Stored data

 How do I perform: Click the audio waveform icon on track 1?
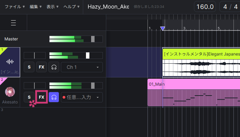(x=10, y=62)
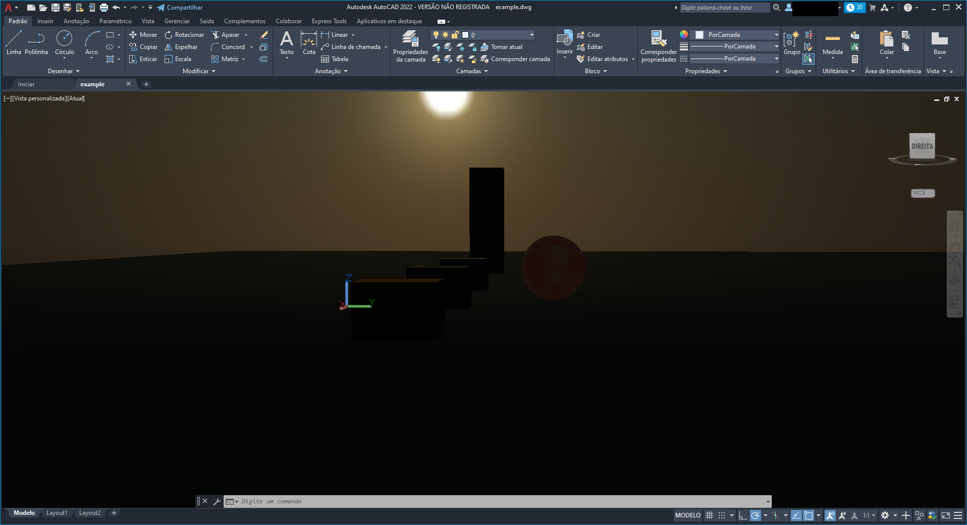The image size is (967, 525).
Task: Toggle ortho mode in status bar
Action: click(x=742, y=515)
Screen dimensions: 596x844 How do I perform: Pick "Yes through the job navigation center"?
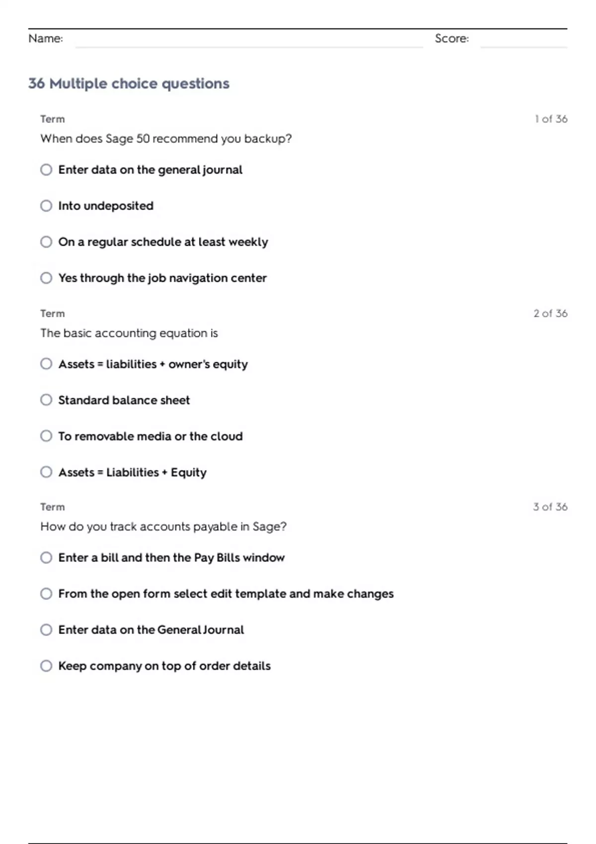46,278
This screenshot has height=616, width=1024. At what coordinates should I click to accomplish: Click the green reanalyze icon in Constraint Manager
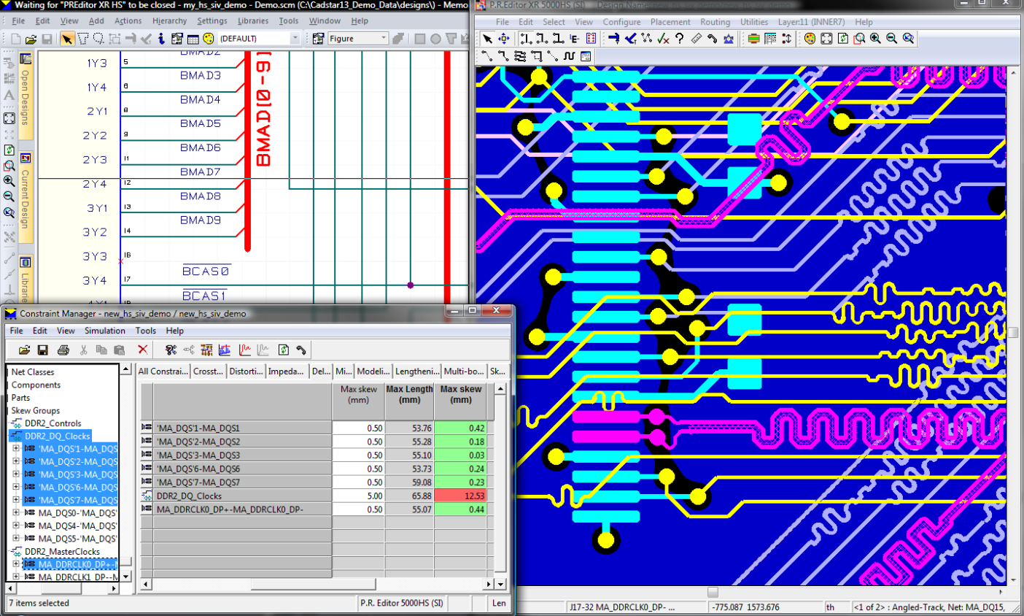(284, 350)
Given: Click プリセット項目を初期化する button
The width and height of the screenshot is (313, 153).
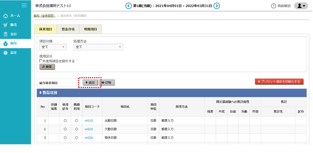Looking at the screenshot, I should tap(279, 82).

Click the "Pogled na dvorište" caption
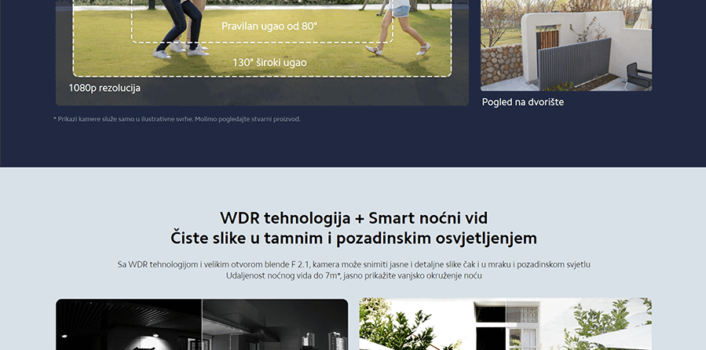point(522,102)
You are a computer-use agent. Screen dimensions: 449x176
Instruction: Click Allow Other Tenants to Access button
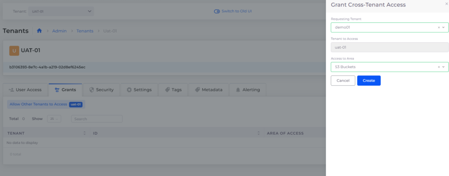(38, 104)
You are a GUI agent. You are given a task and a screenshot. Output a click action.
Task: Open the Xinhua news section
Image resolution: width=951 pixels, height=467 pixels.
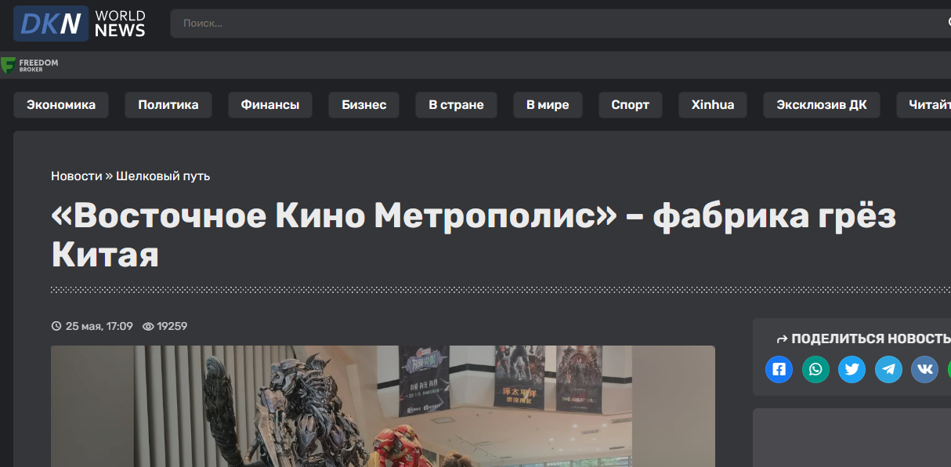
==
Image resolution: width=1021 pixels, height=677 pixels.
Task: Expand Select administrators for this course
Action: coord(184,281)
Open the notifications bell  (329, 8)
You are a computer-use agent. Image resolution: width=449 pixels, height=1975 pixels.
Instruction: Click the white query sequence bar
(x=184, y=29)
--
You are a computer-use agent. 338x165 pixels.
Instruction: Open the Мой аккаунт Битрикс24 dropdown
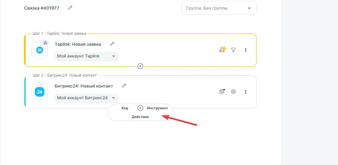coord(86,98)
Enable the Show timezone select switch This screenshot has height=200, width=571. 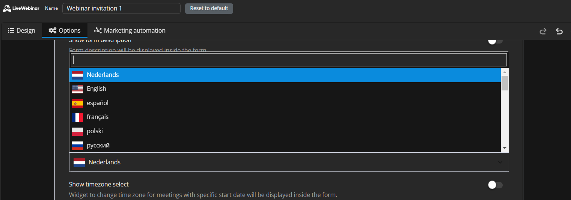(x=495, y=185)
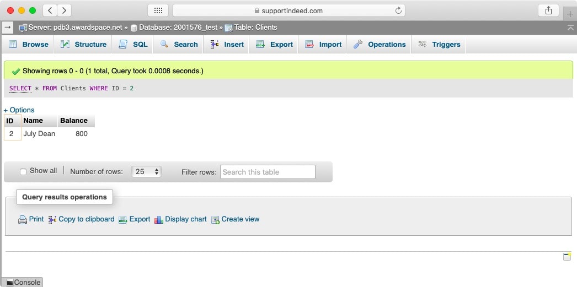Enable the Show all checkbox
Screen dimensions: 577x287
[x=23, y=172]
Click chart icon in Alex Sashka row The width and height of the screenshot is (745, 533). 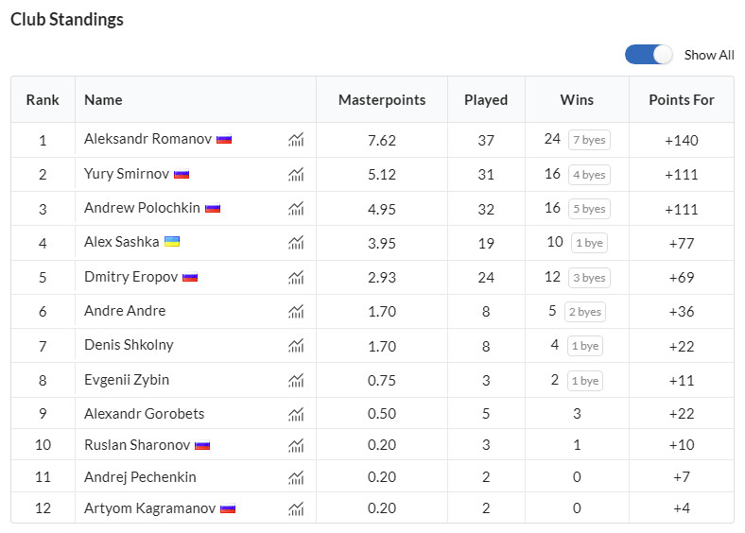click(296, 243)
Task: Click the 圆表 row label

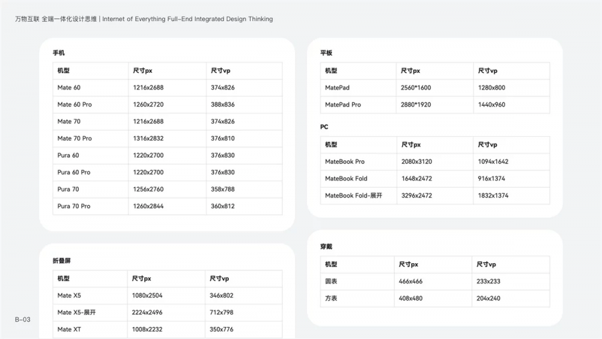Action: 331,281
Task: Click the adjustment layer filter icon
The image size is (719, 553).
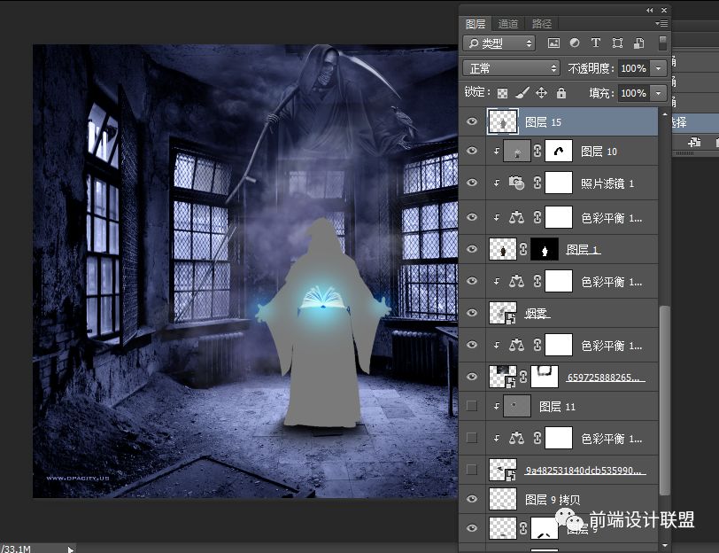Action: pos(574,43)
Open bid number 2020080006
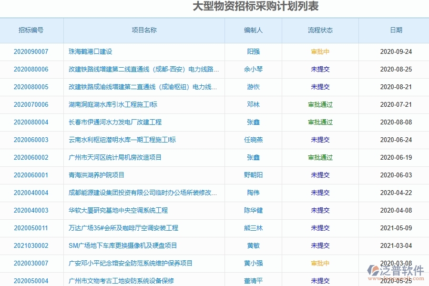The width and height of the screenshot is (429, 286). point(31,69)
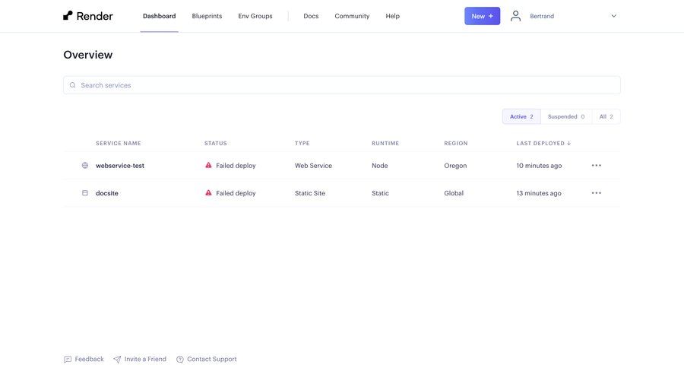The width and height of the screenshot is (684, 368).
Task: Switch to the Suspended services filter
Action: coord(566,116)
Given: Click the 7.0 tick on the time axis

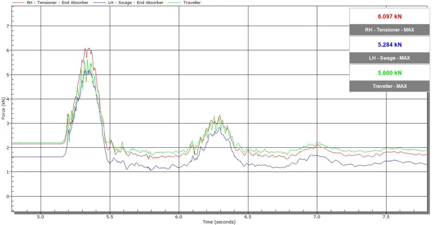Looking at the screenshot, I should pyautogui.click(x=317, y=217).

**Exercise directions:** Of the entries above, transcribe exactly those lines that fall between the line containing "You are a GUI" and the line containing "Image resolution: width=951", together with those two lines.

**Reply:**
You are a GUI agent. You are given a task and a screenshot. Output a click action.
Task: Open the Xinhua news section
Image resolution: width=951 pixels, height=467 pixels.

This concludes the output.